El evangelista laico / Carlos Mármol
Cuando el destino y el tiempo, que casi todo lo gobiernan, hizo pasar a mejor vida (o al vacío, tan previsible) a Fernando Pessoa, el poeta lisboeta, Saramago, que le puso el nombre de uno de sus múltiples heterónimos a la que quizás sea su mejor novela –El año de la muerte de Ricardo Reis–, escribió que el extraño vate del abrigo y las gafas, aquel oficinista solterón con cierto aire de inglés perdido por las calles de la Baixa, murió “casi ignorado por las multitudes”. Decididamente, éste no ha sido su caso. Saramago fallece dejando atrás el máximo galardón de las letras públicas –el Nobel, tan certero en unas ocasiones como ciego en otras– y todo un ejército de aduladores, admiradores y cofrades que consideran que en su obra vienen a encerrarse las claves de una forma de entender el mundo basada en cierto concepto del compromiso político y moral. ¿Literatura? Parece una cuestión secundaria. Paradoja terrible: un hombre que era ateo y marxista nos lega un ejército de creyentes. Saramaguistas.
Y, sin embargo, Saramago, antes de ser Saramago, mucho antes de aparecer determinada troupe, en los tiempos previos a convertirse en un personaje que, igual que hacía Picasso en los manteles cuando iba a ciertos restaurantes, firmaba casi todos los manifiestos y avalaba con su presencia todas las causas justas –querido para unos; terriblemente impostado para otros–, fue un hombre sencillo que quiso ser poeta y que, a falta de un éxito inmediato, tras pasar por una Caja de Subsidios –el destino gris del administrativo, tan literario–, y afiliarse al Partido Comunista, se encauzó en el oficio del periodismo y terminó como editorialista en el Diario de Noticias. Un periódico con nombre tan hermoso como redundante. Los editorialistas, es sabido, son gente inquietante: escriben lo que quizás no piensan. Nunca firman. Son seres anónimos. Instrumentos. Todo lo contrario a Saramago. Quizás incapaz de soportar tal destino, el Nobel, que fue despedido como director adjunto del periódico en 1975 y se quedó sin empleo, decidió jugársela y tratar de escribir en serio. Entonces ni había pandilla ni nada que celebrar. Estaba solo. Era pobre. Cualquiera diría que era un aspirante a fracasado. Y en esas circunstancias, tan difíciles, y contra todo pronóstico, triunfó: no tanto porque el mundo cayera rendido a su pies al leer sus textos, o por todo lo que vino después con los años, sino porque fue capaz de sacar de su interior al escritor que siempre se sintió. Parece una gesta suficiente. Un escritor desconcertante que perseguía un punto de equilibrio entre cierta intensidad poética y los efectos al uso de la narrativa moderna. Ya saben: mixtura de voces, juegos con los puntos de vista, complejidad. Herramientas válidas para contar un universo visto a través de estampas y alegorías; figura, por otra parte, bíblica. De esta época inicial, la mejor, sobresalen Memorial del Convento y El año de la muerte de Ricardo Reis, probablemente sus dos mejores textos. En el segundo se vislumbra la Lisboa húmeda, onírica y eterna, como la Santa María de Onetti o la Comala de Rulfo, donde logra quizás una de sus grandes aportaciones estéticas –las políticas son materia de otro cantar– al relatar el deambular de un personaje que bucea en sus orígenes en busca de una identidad imposible. Una ciudad llena de personajes muertos. Fantasmal.

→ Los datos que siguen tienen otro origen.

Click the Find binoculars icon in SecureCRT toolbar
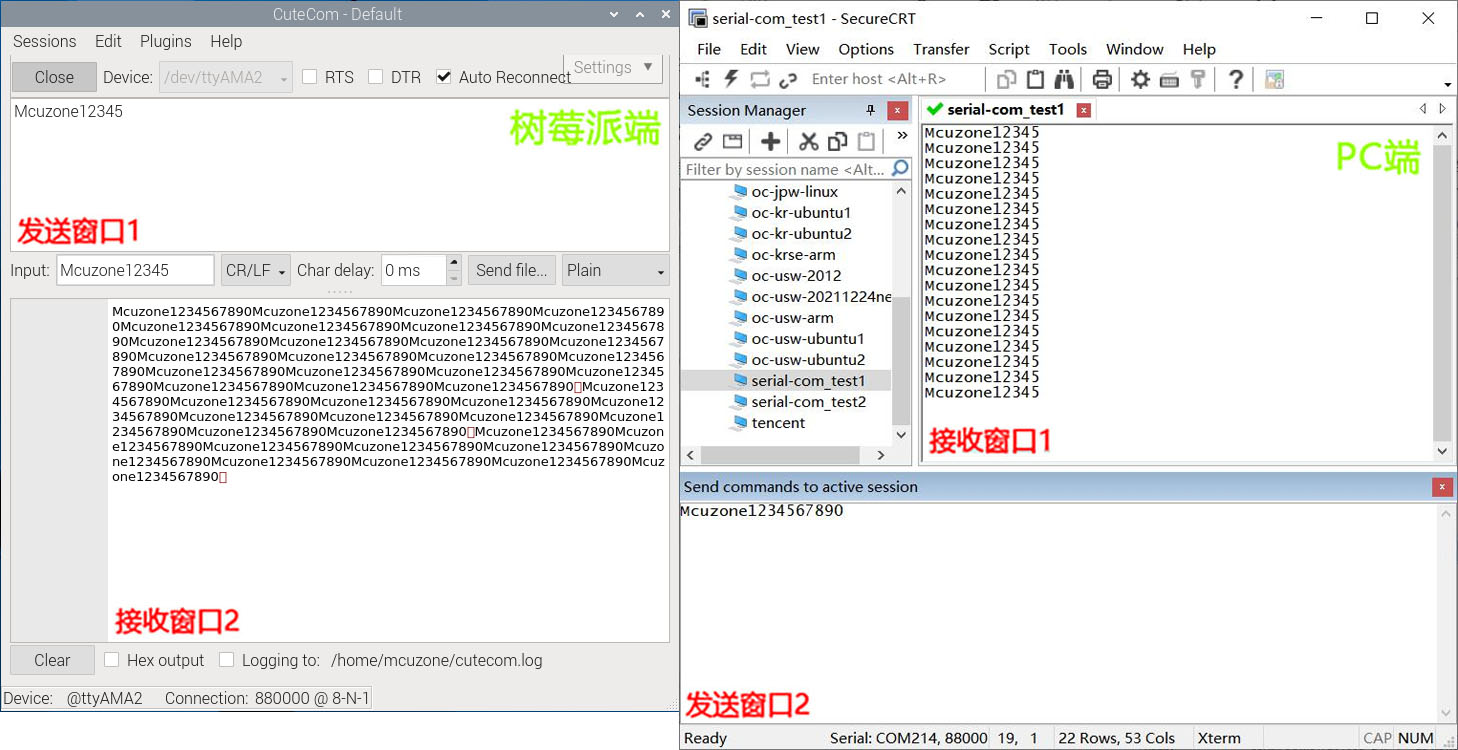Viewport: 1458px width, 750px height. (x=1063, y=79)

En aquel momento era capaz de registros distintos: desde teatro a obras como Viaje a Portugal, donde sin ponerse estupendo se descubre a un Saramago relativamente hedonista. Con el tiempo fue abandonando la pulsión entre lirismo y experimentalismo para escorarse hacia narrativas monocordes en las que denunciaba los pecados capitales del Sistema. Un evangelista laico. La experimentación de sus primeros libros se diluyó. La partida estética se la ganó Lobo Antunes, el gran escritor luso contemporáneo, que, pese a ciertos excesos, ha logrado convertir su prosa en un mecanismo para explorar la abulia de la vida cotidiana –Esplendor de Portugal es su obra maestra–. Saramago, igual que Julio Cortázar en su última fase, prefirió el atrio. Relegó la literatura –cierto concepto de la literatura– por el compromiso. El tiempo, ahora que es eterno, dirá si acertó. A fin de cuentas, un escritor no es más que su obra. Todo lo demás es mero aderezo. Historietas.